El desierto es misterioso como una mujer con velo. Los placeres que ofrece son inimaginables y están reservados a aquel que está dispuesto a pagar el precio de su intimidad.
Durante una expedición al desierto de Sonora, el musicólogo Marcus Weimberg comprendió que regresaba sin cesar al mismo punto. Abrumado por el sol, decidió sustituir su brújula por un metrónomo. Las cosas no mejoraron. Siguió dando vueltas en círculo, pero ahora en cada oscilación de la aguja escuchaba los valses de su Viena natal. Lo encontraron muerto y sonriente con un cascabel enroscado en el tobillo.
Fui a interrogar al desierto y, mientras duró mi designio, no fuimos, ni él ni yo, más que el vértigo de una infinita pregunta.
El desierto es quizá la humillación y el triunfo de la pregunta. Hay que haber errado mucho, emprendido varios caminos, para entender que en ningún momento se ha dejado el sendero propio.
Cuando uno decide detenerse para mirar el desierto interior, se hace un silencio completo capaz de asustar a quien no está preparado. El silencio y la inacción esconden una dicha difícil. Al principio, como ocurre al probar un sabor desconocido, sorprende y disgusta. Sin embargo, conforme se incorpora a la vida diaria, el estigma que lo acompaña disminuye hasta ser casi invisible y permitir ver dentro de él, más allá de él. No importa el camino andado, el desierto es siempre un comienzo.

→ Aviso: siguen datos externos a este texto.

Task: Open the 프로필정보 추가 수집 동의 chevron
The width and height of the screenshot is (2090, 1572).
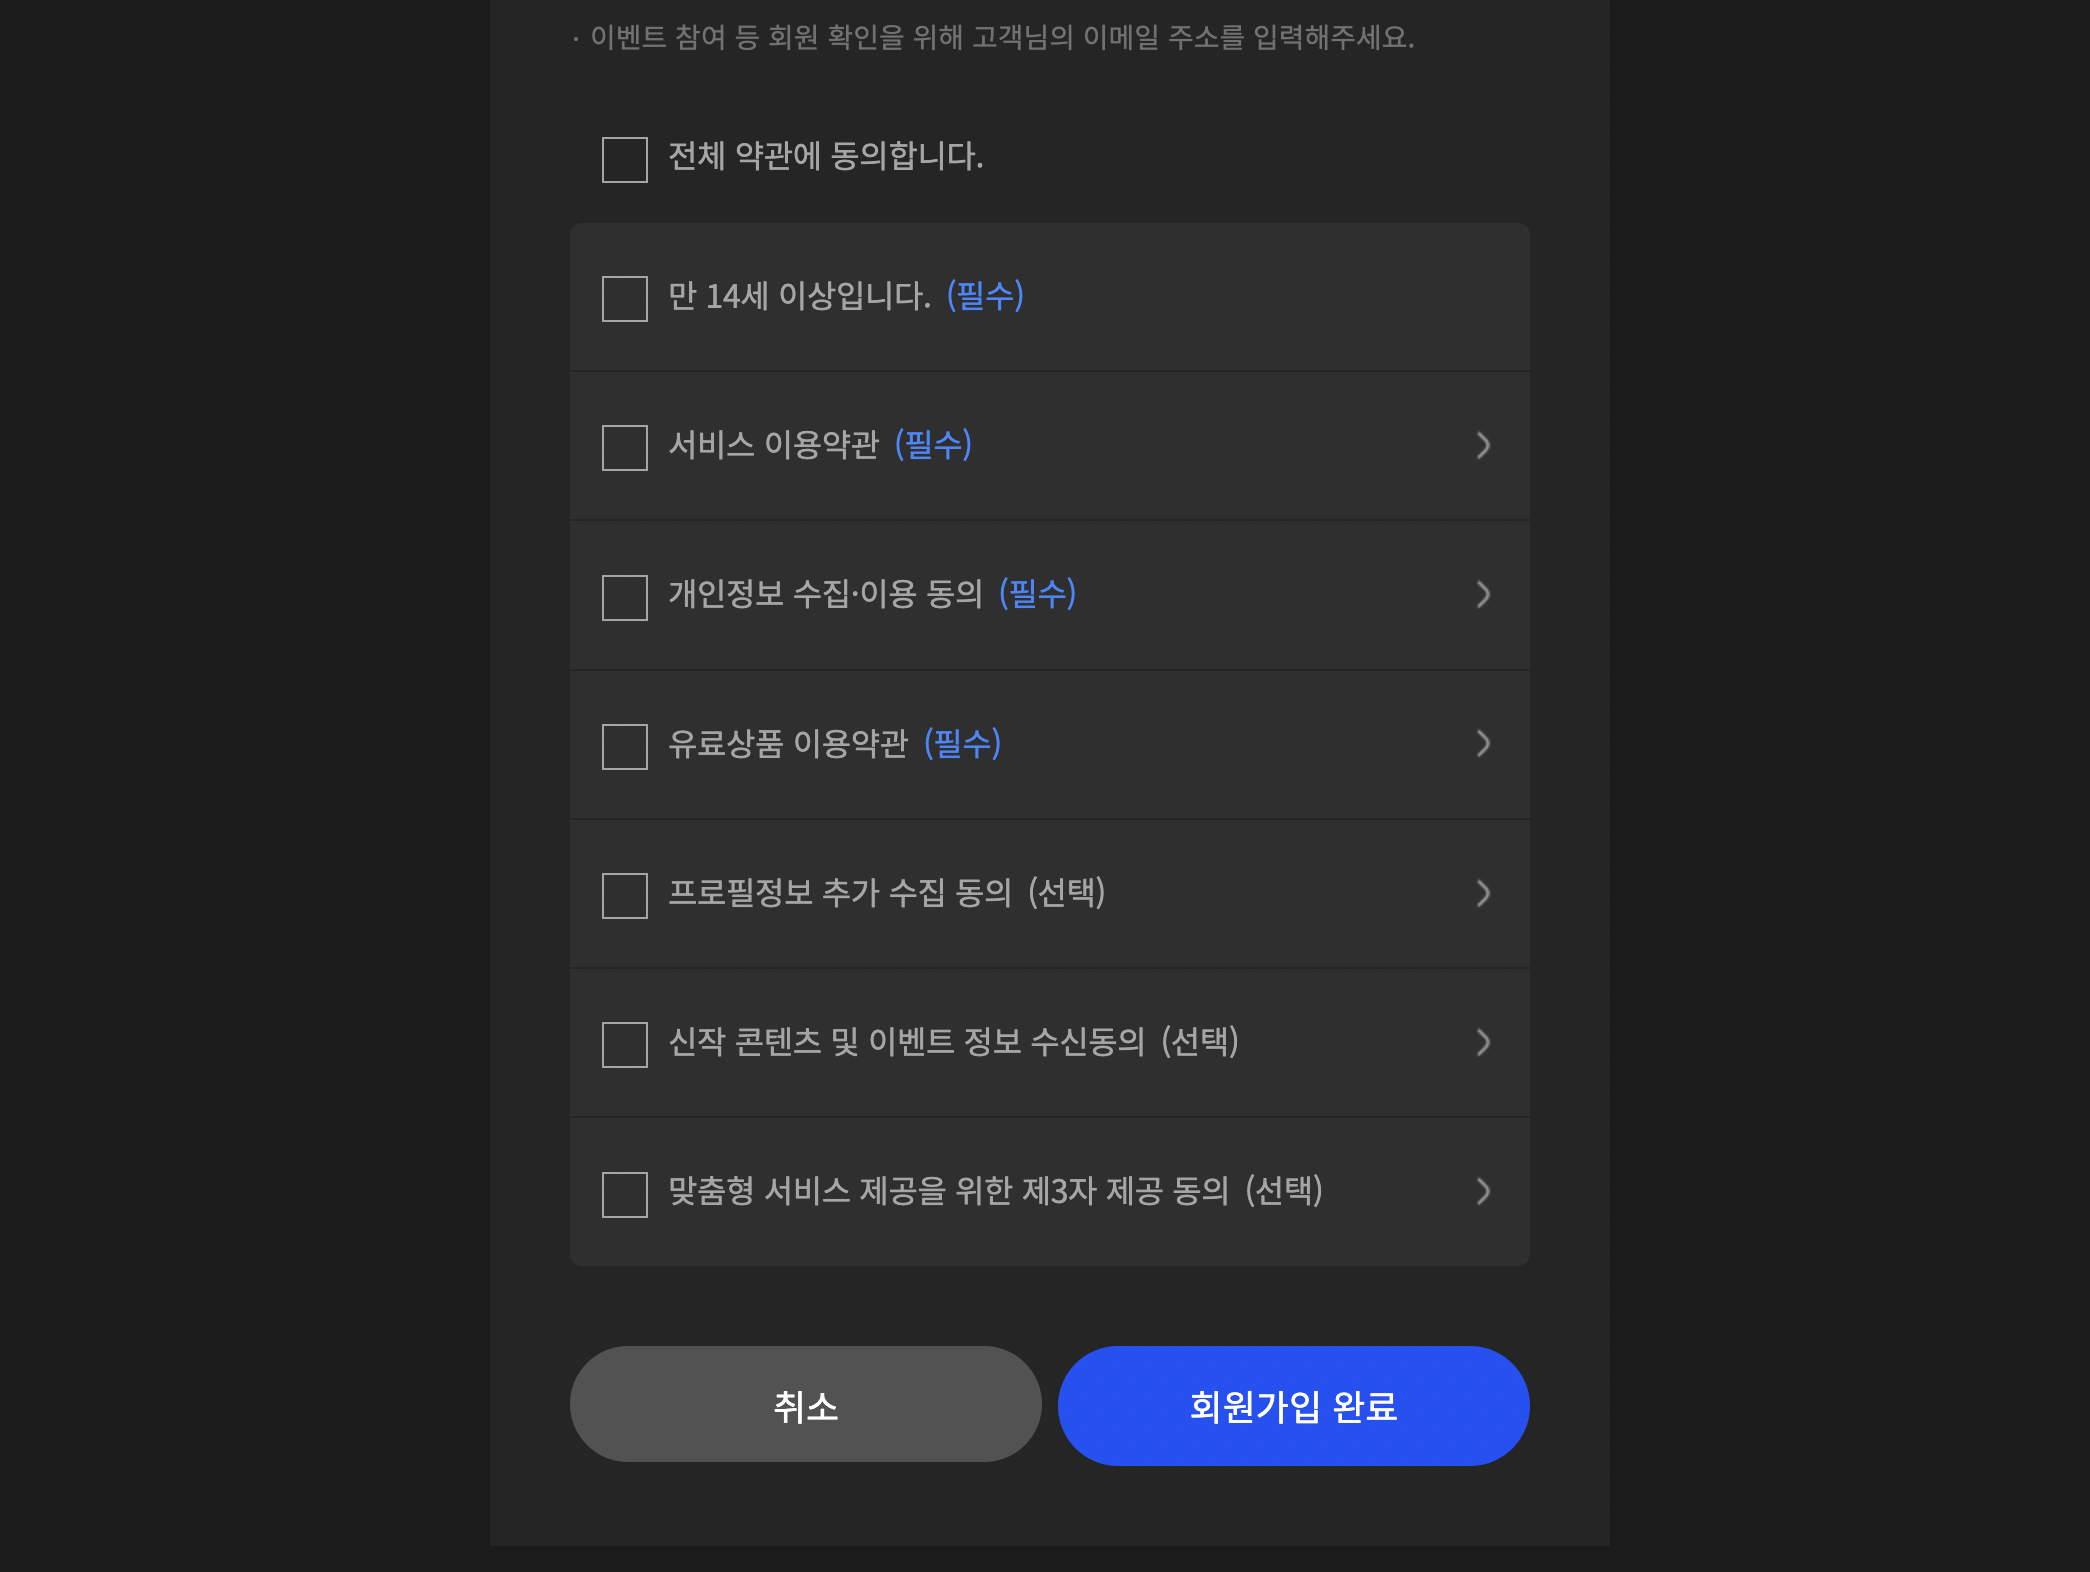Action: click(x=1483, y=895)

La arena es la ceniza que los hombres han producido durante todas las épocas, la de los cuerpos humanos, los incendios, las ruinas de todos los bombardeos, la basura quemada, los huesos de las ballenas, los gestos inútiles, las frases vacías, los actos que nunca llevamos a cabo.
Si el desierto es extenso, es porque también contiene en su paisaje infinito lo que debimos hacer y no hicimos, los viajes no emprendidos, las palabras que ardieron en los labios y nunca fueron pronunciadas, los accidentes que no ocurrieron, las muertes que no morimos. Todo está inscrito en esas dunas silenciosas, en esos miles de kilómetros extendidos como un enorme y desolado cementerio.